Top Ten Tips for January
O Check irrigation system to assure they are operating properly. Fix or replace any defective parts to get optimal effect from it during the dryer season. Adjust the system to irrigate plants if temperatures remain higher than normal and rainfall is scarce.
O Control scale on citrus, shrubs, camellias, and deciduous fruit trees by applying horticultural oil while plants are dormant.
O Divide and replant your crinums that have grown too crowded.
O Improve your Crape Myrtle: While pruning is not required for crape myrtles, you can improve their appearance and form. Remove crossing branches and small twiggy growth.
O Observe Arbor Day: Florida observes Arbor Day on January 18th. To celebrate, plant a tree in your yard or community.

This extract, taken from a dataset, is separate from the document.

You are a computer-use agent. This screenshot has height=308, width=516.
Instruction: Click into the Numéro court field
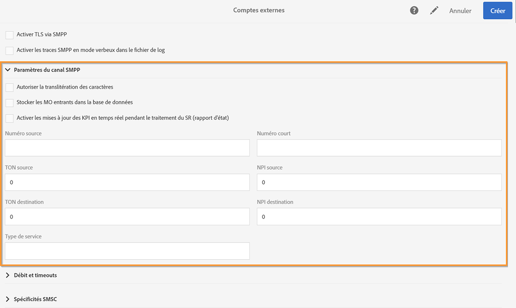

O Plant a deciduous fruit tree now to give its roots time to develop before the warm and dry spring months. Choose varieties that need low chill (100-525 hours of temperatures below 45o F). The chill hours are required for the tree to bloom and fruit in the spring. Either pome fruit, such as apple, Asian pear and mayhew, or stone fruit, peach, plum and nectarine, will do well with the proper amount of chill.
O Protect tender plants from frost or freezes which are likely this month and next. Be ready to cover tender plants to minimize damage. Make sure covers reach the ground to take advantage of the heat radiated upward from the soil. Both Satsuma mandarin and Meyer lemon trees are citrus varieties that will grow in north Florida, and will tolerate cold temperatures. When the mercury dips below 20o F, it is best to protect them.
O Prune Shrubs and Trees: non-spring flowering shrubs and trees should be pruned this month to improve form. Rose bushes should also be pruned between January 15 and February 15.
O Select and plant camellias. Visit local nurseries for the best selection of colors and forms.
O Start to Compost: Composting is environmentally friendly and produces a beneficial soil amendment or mulch. Fallen leaves provide the carbon ingredient needed for successful composting.
Suggestions for varieties that do well in our area are listed below.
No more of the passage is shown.